Why do beehives swarm?
It is officially swarm season! Swarms can contain several hundred to several thousand worker bees, a few drones and one queen. Swarm season happens every year in the warmer months, following a cold season. It is a very normal and natural behaviour for a hive to swarm and there is nothing to fear. It is common with well established hives where the queen is on her second year of life. A hive has only successfully reproduced when the hive has swarmed and found a new home, the reason for this is to diversify genes. Without swarming, the gene pool would stay the same and this could cause future problems with breeding.
Swarming happens as the weather gets warmer, the activity in the hive increases. More worker bees go out to forage, and the queen starts to lay a lot more. It is easy for the hive to become overcrowded and for resources to become scarce as there are too many hungry bees and not enough space to store food.
This beehive is getting overcrowded, you can tell by the bees clustering on the bottom and by the bees hanging around on the front of the hive
Once a hive decides to swarm, the queen bee lays eggs in queen cups to prepare for another queen. The old queen leaves the hive, taking half of the workers with her, to search for a new home. The new queen will hatch in the old hive and the remaining workers consider her their new queen. Each hive or swarm has only one queen.

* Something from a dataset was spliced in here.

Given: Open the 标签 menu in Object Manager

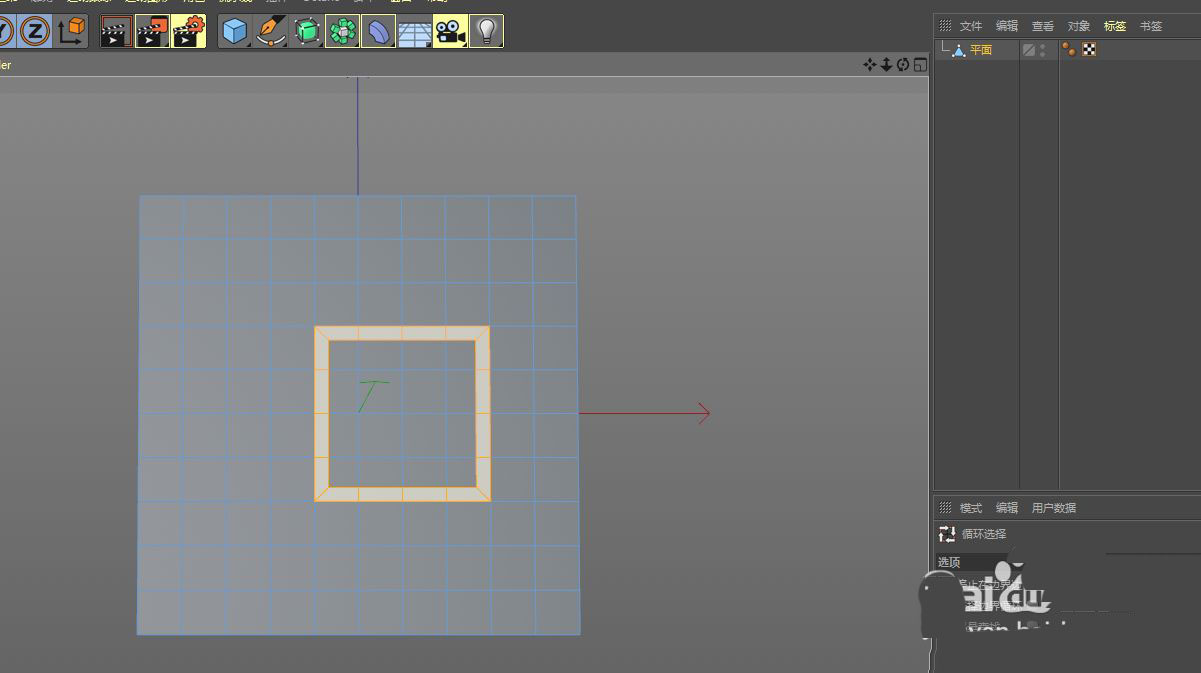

Four swarm cells that are being prepared in a beehive
The swarm will follow the queen until she finds a place to land, and then immediately the swarm of bees will surround her to keep her safe, and other bees will fly off to search for a new place to live. Once they have found a place to live, they will start building a new hive. If a swarm lands in your backyard, they may only be there for a few hours, or they may be pretty happy and want to settle down for good.
A swarm that has landed on a tree branch
It is important to remember that a swarm of bees are not dangerous, they have left their hive, they do not have any babies or food to protect. Therefore, when they are swarming it is when they are most relaxed and docile. It is easy for an experienced beekeeper to collect a swarm, so don't call pest control. The beekeeper can easily take them to a safe new home where they can build their hive. Saying this if you do happen to come across a swarm call your local beekeeper straight away and keep your distance.

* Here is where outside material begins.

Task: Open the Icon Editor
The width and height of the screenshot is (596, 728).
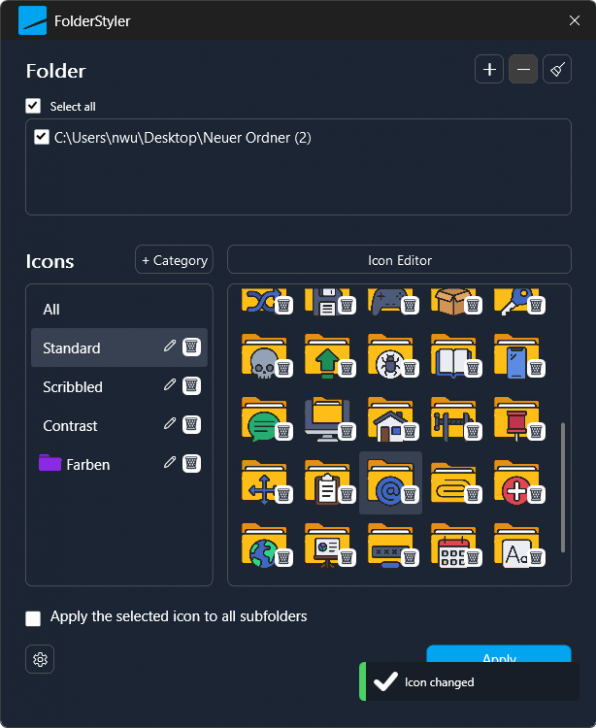Action: pyautogui.click(x=399, y=260)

Handling bees from a swarm, we don't recommend this. This is to showcase how docile they are
We manage swarming by checking hives every 10 days during ‘swarm season’ and look for hives that show signs of swarming. If they are starting to show the signs, we go through the process of removing swarm cells, or add more room to the hive so they are not as congested or we split a hive which replicates a natural swarm, we then take the queen and half the hive into a new hive. We then monitor to ensure that the old hive re-queens successfully. Every few years we buy queen cells from a different beekeeper, this enables us to diversify our gene pool maintaining the natural process in a controlled environment.